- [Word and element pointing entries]
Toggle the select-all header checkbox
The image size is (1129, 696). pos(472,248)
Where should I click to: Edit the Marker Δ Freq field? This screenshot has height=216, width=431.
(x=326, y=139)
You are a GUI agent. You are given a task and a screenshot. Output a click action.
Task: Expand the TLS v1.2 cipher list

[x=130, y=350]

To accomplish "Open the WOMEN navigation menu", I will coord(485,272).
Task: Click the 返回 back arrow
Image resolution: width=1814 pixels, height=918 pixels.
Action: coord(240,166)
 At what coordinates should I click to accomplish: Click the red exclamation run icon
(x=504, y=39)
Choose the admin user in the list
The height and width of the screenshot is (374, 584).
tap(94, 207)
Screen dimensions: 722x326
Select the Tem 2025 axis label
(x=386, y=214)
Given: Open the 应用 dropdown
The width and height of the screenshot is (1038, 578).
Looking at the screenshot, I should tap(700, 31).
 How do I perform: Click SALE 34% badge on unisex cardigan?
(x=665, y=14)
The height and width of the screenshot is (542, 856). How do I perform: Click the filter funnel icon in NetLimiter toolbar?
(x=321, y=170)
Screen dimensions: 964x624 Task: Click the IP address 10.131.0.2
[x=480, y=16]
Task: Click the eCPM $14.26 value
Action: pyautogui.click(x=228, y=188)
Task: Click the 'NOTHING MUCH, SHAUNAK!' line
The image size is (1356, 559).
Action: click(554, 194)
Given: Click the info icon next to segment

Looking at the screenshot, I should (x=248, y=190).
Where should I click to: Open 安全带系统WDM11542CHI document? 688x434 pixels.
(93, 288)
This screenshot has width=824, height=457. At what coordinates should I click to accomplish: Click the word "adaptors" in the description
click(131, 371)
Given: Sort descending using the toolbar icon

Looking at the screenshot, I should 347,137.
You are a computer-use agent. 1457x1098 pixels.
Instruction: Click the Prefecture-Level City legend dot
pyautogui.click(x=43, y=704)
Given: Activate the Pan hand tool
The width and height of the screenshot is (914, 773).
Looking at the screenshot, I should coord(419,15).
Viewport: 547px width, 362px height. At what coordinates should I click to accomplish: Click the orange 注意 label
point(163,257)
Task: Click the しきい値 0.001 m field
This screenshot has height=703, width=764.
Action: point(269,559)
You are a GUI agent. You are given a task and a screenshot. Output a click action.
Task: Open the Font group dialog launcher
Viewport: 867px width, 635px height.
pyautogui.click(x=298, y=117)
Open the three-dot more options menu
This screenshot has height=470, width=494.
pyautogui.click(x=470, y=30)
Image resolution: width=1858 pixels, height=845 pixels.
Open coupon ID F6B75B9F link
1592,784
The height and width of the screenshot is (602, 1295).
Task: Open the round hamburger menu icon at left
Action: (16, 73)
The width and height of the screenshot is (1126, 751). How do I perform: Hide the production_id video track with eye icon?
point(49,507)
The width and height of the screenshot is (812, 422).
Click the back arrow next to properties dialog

- [WORK INSTRUCTIONS]
Update the rows so that "Where should I click to" reads "Where do I click to" wherever it appears, leaving everything else unchanged.

- [EXERCISE ANSWER]
Toggle the select-all header checkbox
The image size is (1129, 696). pos(472,248)
Where do I click to: Edit the Marker Δ Freq field? This screenshot has height=216, width=431.
(x=326, y=139)
You are a GUI agent. You are given a task and a screenshot. Output a click action.
Task: Expand the TLS v1.2 cipher list

[x=130, y=350]

To accomplish "Open the WOMEN navigation menu", I will coord(485,272).
Task: Click the 返回 back arrow
Image resolution: width=1814 pixels, height=918 pixels.
Action: coord(240,166)
 At what coordinates should I click to accomplish: Click the red exclamation run icon
(x=504, y=39)
Choose the admin user in the list
The height and width of the screenshot is (374, 584).
tap(94, 207)
Screen dimensions: 722x326
Select the Tem 2025 axis label
(x=386, y=214)
Given: Open the 应用 dropdown
The width and height of the screenshot is (1038, 578).
Looking at the screenshot, I should tap(700, 31).
 How do I perform: Click SALE 34% badge on unisex cardigan?
(x=665, y=14)
The height and width of the screenshot is (542, 856). How do I perform: Click the filter funnel icon in NetLimiter toolbar?
(x=321, y=170)
Screen dimensions: 964x624 Task: Click the IP address 10.131.0.2
[x=480, y=16]
Task: Click the eCPM $14.26 value
Action: pyautogui.click(x=228, y=188)
Task: Click the 'NOTHING MUCH, SHAUNAK!' line
The image size is (1356, 559).
Action: click(554, 194)
Given: Click the info icon next to segment

Looking at the screenshot, I should (x=248, y=190).
Where do I click to: Open 安全带系统WDM11542CHI document? 688x434 pixels.
(93, 288)
This screenshot has width=824, height=457. At what coordinates should I click to accomplish: Click the word "adaptors" in the description
click(131, 371)
Given: Sort descending using the toolbar icon

Looking at the screenshot, I should 347,137.
You are a computer-use agent. 1457x1098 pixels.
Instruction: Click the Prefecture-Level City legend dot
pyautogui.click(x=43, y=704)
Given: Activate the Pan hand tool
The width and height of the screenshot is (914, 773).
Looking at the screenshot, I should coord(419,15).
Viewport: 547px width, 362px height. At what coordinates should I click to accomplish: Click the orange 注意 label
point(163,257)
Task: Click the しきい値 0.001 m field
This screenshot has height=703, width=764.
Action: point(269,559)
You are a GUI agent. You are given a task and a screenshot. Output a click action.
Task: Open the Font group dialog launcher
Viewport: 867px width, 635px height.
pyautogui.click(x=298, y=117)
Open the three-dot more options menu
This screenshot has height=470, width=494.
pyautogui.click(x=470, y=30)
Image resolution: width=1858 pixels, height=845 pixels.
Open coupon ID F6B75B9F link
1592,784
The height and width of the screenshot is (602, 1295).
Task: Open the round hamburger menu icon at left
Action: (16, 73)
The width and height of the screenshot is (1126, 751). How do I perform: Hide the production_id video track with eye icon?
point(49,507)
The width and height of the screenshot is (812, 422).
Click the back arrow next to properties dialog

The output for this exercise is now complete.